Segment Open

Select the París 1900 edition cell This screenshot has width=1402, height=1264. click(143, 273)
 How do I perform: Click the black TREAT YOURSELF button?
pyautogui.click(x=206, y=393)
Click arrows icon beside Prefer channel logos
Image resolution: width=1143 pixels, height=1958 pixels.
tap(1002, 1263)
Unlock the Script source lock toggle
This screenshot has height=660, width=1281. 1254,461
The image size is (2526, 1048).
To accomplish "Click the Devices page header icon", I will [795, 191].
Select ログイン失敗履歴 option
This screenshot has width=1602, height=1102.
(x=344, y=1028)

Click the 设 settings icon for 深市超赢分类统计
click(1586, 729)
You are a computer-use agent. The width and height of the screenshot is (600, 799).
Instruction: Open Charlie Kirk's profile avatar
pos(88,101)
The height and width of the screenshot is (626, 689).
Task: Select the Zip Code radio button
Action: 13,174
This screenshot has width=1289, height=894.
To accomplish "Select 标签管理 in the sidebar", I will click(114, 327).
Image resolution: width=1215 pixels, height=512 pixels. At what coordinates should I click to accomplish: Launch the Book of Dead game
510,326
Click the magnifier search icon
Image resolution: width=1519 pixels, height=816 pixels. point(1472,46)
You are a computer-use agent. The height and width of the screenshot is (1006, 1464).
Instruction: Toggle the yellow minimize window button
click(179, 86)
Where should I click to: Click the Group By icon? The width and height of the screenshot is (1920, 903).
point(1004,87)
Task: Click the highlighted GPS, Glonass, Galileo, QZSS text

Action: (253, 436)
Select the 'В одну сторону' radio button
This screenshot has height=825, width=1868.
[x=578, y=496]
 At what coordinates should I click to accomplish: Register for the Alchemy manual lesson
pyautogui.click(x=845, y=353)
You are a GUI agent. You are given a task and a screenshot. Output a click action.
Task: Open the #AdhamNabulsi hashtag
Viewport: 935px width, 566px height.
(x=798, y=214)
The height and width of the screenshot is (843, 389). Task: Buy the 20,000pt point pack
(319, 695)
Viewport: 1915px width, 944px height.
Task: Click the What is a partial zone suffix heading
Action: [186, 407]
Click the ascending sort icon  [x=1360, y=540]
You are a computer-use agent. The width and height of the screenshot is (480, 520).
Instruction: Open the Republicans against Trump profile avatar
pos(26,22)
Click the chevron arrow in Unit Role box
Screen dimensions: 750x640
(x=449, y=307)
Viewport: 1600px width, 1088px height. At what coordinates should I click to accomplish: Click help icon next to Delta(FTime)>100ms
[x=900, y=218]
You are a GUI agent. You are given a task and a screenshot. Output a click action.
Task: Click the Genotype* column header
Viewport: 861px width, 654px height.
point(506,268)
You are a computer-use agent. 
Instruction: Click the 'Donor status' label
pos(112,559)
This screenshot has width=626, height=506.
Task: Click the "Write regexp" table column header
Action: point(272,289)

Segment Closed

Search the entries for "agent" and copy out each line that has it.

You are a computer-use agent. The width and height of the screenshot is (600, 799).
You are a computer-use agent. The height and width of the screenshot is (1006, 1464).
You are a GUI agent. You are given a task and a screenshot. Output a click action.
You are a computer-use agent. The width and height of the screenshot is (480, 520).
You are a GUI agent. You are given a task and a screenshot. Output a click action.
You are a computer-use agent. 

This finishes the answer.